ACCC promises much with home-loan market pricing document
In his usual Delphic way, ACCC chairman Rod Sims has promised an “interesting” document when the competition regulator hands over its final report on pricing in the home-loan market to Josh Frydenberg by the end of this month.
Sims flagged a handful of recommendations to the Morrison Government, along with a few probes into possible breaches of the Competition and Consumer Act.
“There’s a couple of investigations going on, and they’re extremely interesting,” the competition tsar told Four Pillars on Tuesday.
The comprehensive review of the home-loan market was the first body of work undertaken by the ACCC’s financial services unit, which was established by the previous Turnbull administration in 2017 with $17m in funding over five years.
The final report will examine barriers faced by consumers if they want to switch to an alternative mortgage supplier.
Industry practices like bundling other products, including credit cards, mortgage offset accounts, insurance and transaction accounts, will be a clear target, because they tend to lock in customers to their existing lender.
The package option often includes an attractive discount.
Asked in a parliamentary hearing last year if the inquiry would look at bundling, ACCC executive general manager Marcus Bezzi said: “We are particularly looking at the strategies the businesses employ to take advantage of consumer inertia and really prevent, or discourage, people from leaving”.
The ACCC project has a long history, dating back to a deep dive into lenders subject to the bank levy to ensure they didn’t pass on their higher costs to mortgage customers.
It proceeded to skate over the foreign exchange services market, and in October last year was directed by Frydenberg to inquire into the supply of home loans.
The Treasurer retaliated against the four major banks after they ignored his call on three separate occasions to pass on 25 basis-point Reserve Bank rate cuts in full to their borrowers.

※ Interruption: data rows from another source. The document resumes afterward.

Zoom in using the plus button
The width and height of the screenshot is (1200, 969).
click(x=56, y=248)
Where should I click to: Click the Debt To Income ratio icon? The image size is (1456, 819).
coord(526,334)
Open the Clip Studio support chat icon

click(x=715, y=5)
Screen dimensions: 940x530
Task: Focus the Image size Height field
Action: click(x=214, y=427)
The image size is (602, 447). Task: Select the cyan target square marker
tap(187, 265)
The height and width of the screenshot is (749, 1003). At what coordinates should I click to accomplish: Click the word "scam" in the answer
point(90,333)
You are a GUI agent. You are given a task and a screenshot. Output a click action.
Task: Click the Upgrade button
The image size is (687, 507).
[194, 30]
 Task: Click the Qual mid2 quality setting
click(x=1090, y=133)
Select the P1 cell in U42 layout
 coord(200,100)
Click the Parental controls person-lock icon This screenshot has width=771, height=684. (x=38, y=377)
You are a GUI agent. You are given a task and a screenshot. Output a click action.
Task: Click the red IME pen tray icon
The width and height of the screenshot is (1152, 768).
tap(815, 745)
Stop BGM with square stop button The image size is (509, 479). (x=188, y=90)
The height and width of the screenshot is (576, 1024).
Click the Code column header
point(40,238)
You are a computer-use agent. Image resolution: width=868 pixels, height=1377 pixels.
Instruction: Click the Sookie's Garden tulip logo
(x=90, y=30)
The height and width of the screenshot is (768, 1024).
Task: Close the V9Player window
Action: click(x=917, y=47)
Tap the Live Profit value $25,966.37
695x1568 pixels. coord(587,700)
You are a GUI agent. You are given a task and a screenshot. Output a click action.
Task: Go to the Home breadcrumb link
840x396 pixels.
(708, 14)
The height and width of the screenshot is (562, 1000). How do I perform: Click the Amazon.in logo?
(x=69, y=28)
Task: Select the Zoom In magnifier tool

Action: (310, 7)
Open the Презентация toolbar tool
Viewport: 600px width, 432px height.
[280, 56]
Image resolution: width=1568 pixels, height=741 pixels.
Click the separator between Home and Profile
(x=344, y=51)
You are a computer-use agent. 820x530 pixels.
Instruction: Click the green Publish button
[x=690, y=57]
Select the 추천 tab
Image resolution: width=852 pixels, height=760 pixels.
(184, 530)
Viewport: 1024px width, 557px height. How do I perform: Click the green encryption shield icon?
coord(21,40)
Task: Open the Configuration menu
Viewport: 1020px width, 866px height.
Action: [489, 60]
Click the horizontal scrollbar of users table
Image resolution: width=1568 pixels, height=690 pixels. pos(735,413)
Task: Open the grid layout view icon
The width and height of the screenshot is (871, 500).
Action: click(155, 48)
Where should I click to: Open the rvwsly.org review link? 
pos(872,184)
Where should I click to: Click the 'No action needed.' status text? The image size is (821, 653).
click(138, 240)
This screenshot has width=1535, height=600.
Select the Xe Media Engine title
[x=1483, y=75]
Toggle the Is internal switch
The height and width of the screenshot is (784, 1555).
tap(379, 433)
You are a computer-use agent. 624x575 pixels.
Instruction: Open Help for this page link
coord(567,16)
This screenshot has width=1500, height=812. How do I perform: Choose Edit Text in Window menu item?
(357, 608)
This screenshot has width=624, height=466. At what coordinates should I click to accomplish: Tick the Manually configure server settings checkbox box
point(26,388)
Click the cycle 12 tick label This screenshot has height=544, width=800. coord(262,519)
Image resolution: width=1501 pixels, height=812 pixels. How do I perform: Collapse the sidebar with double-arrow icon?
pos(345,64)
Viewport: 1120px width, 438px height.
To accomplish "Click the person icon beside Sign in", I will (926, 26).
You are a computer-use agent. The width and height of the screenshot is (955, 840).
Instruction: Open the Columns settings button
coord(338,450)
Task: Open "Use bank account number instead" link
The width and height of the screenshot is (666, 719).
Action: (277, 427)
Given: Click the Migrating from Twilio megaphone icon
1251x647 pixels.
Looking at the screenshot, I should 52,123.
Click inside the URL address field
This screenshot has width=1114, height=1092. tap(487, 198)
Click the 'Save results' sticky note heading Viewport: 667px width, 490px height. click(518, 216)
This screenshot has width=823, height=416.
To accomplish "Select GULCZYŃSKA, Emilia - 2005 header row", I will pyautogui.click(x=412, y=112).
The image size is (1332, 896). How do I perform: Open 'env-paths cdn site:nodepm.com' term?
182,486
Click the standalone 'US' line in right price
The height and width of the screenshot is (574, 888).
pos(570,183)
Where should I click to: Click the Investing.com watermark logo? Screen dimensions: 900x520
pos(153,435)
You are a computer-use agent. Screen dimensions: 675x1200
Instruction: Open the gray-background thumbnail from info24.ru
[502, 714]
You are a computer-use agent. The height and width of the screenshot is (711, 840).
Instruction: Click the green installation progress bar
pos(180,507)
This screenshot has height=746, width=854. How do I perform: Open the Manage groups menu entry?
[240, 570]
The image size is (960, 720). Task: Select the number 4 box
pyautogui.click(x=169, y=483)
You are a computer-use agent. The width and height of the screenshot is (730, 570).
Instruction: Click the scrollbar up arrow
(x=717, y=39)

Instead of a 75 basis-point cut in variable rates, customers only received an average of 57 basis points.
Frydenberg not mucking about
By holding an inquiry under the Competition and Consumer Act, the ACCC was able to use its compulsory information-gathering powers to view the banks’ decision-making documents.
The interim report, delivered to the Treasurer in April, examined home-loan prices charged by the four major banks from January 1, 2019 to October 21, 2019.
Among other things, it quantified the “loyalty” tax paid by existing customers.
As of September last year, they were found to be paying an average of 26 basis points more than customers with new owner−occupier loans.
The ACCC also said there was a lack of pricing transparency in the market, with headline rates failing to reflect the price actually paid by most customers, who are lured by discretionary and opaque discounts from their lenders.
This made it difficult for them to compare different mortgage products.
While recommendations against the banks in the final report would have been a political no-brainer a year ago, the industry is now not held in such poor esteem after its contribution to managing the COVID-19 crisis.
Frydenberg has 28 days to release the report after receiving it.
Deposit rates spiral
The long-term, downward spiral in deposit rates, which continues to hack into the living standards of self-funded retirees, shows no sign of abating after the Reserve Bank’s cut in the cash rate by 15 basis points earlier this month to 0.1 per cent.
Last Friday, Commonwealth Bank lowered its savings rates for the eighth time this year, with the Netbank saver rate staying at 0.05 per cent and the introductory rate tumbling 15 basis points to 0.55 per cent.
Canstar said on Tuesday that 11 providers had slashed their regular savings accounts over the last week by an average of 15 basis points to 0.54 per cent, with eight providers reducing their bonus savings accounts by 12 basis points to 0.88 per cent.
It’s the same old story - the system is awash with liquidity, as people and businesses react cautiously to the pandemic by putting consumption and investment on hold.
While APRA chairman Wayne Byres is delighted with the improved stability of the financial system, even he acknowledges that a little less restraint would benefit the economy.
CBA, meanwhile, has undergone a funding transformation since the financial crisis in 2008.
The nation’s biggest bank is now 74 per cent-funded by deposits, up a staggering 19 percentage points.
At last week’s September quarter trading update, CBA highlighted a further surge in deposits from $552bn in the June quarter to $580bn, with stable household deposits up $16bn to $295bn.
The bank’s wholesale funding requirements are in corresponding retreat as its deposit franchise thrives and CBA taps into the cheap term funding facility offered by the RBA.
However, as the cash rate hovers around zero, the downside for the banks is the margin crunch from an inability to offset the cost of repriced loans with lower deposit rates.
While the banks are hardly crying poor, CBA has about $200bn in deposits ring fenced from further rate cuts to avoid going into negative territory.
The share of major-bank deposits paying interest rates close to zero has increased to a little over 25 per cent of their non-equity funding, but a sizeable share is still offering rates of one per cent or higher.
Sadly for savers, that means the deposit squeeze will continue as the banks try to contain the margin damage.